A friend who teaches at the Northern Virginia school where it was filmed recently sent me the clip. For those who haven’t and won’t see it, I did see it. The feds’ attempt to sanitize school shootings would be comical if the real-world body count wasn’t so high. There are no guns and no deaths in the entire movie. No ambulances in the parking lot. Not even a single scream.

My goodness, what a disingenuous, fake piece of garbage.

The film begins before the first bell of the day rings with the principal, a gym teacher, a science teacher, and a librarian walking down a hallway chatting about exercise, school fairs, and school trips. The bell rings and all is well until about a minute in, when gunshots begin to ring out over a soundtrack of ominous keyboard music. No one screams.

No one ever screams. The kids in the gym calmly obey the gym teacher, who calmly advises them to run away. She then turns to the camera and wants viewers to know that when a shooting occurs at their school, they should “keep their empty hands up and follow all police instructions.”

Cut to science class where the children calmly obey their teacher when he calmly tells them to hide. He then turns to the camera to tell viewers that when their school experiences a shooting, they should not “get under desks and freeze” because “that makes you an easy target for the shooter.” An apparent maintenance man with a name tag (“PAT”) on his shirt appears in the science teacher’s classroom with blood stains from an unseen wound on his arm and is calmly told, “You’ll be okay.”

The librarian is then shown in the library calmly telling two subordinates that the unseen gunman is blocking their only exit and there is nowhere to hide among the stacks, so they are going to fight. “If you control the gun, you control the shooter,” the librarian tells the audience, as she calmly gives battle plans to her two coworkers: “I’ll go for the gun. Kate, you go for the arms. Alex, you go for the head.”

Alex, looking studious, calmly nods her head and grabs a decorative rock from a shelf. I suppose that rock gives her a slightly better chance when the shadow of the supposed gunman appears and they head off to confront him. But in the real world, none of these people will come away from this kind of encounter without bullet holes.

Of course, we’re not in the real world.
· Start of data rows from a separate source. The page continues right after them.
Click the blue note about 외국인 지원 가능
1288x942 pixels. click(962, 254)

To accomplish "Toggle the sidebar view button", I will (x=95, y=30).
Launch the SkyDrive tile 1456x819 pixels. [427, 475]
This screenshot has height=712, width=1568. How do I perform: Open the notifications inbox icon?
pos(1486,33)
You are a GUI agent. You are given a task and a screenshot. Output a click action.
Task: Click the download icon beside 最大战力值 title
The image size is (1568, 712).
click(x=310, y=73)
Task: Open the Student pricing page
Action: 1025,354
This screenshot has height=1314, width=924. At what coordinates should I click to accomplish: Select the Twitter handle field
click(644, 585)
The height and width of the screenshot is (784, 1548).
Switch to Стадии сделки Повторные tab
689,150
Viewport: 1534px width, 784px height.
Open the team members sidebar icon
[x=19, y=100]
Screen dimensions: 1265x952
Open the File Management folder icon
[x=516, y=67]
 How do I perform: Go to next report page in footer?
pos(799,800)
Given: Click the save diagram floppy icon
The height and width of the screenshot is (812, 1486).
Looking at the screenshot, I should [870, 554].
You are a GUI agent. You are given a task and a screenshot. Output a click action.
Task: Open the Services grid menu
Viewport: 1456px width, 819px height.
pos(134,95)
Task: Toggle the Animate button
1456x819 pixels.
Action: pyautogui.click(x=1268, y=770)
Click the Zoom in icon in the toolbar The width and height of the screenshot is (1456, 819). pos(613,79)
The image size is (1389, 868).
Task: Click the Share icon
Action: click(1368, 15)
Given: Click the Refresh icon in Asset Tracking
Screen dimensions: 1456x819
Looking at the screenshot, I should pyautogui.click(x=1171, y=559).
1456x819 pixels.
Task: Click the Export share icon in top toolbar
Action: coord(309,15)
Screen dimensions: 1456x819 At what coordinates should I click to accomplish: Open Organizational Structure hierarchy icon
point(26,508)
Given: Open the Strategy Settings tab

It’s a government film. The screen goes dark before we see the police officers entering the library and the librarians telling them, “We got him!”

Before long, all the main characters are reunited in the parking lot and everyone is happy. The movie ends with a tutorial on how to follow the run, hide, and fight plan. In the end, only Pat, the maintenance guy, shed some blood. But, once again, everything will be okay.

As far as I can tell, the Justice Department never issued a press release or otherwise announced the release of the school shooting video. I can’t blame them. Whoever green-lit this nonsense probably had to run and hide from their superiors once it was finished. An FBI spokesperson declined to answer any of Defector’s questions, including questions about who produced the film or how much money was spent making it.

According to data site Statista.com, there were 82 school shootings in the United States last year. All of us who send our children to school in this country are playing the odds.

Happy school year to everyone. You’ll be fine.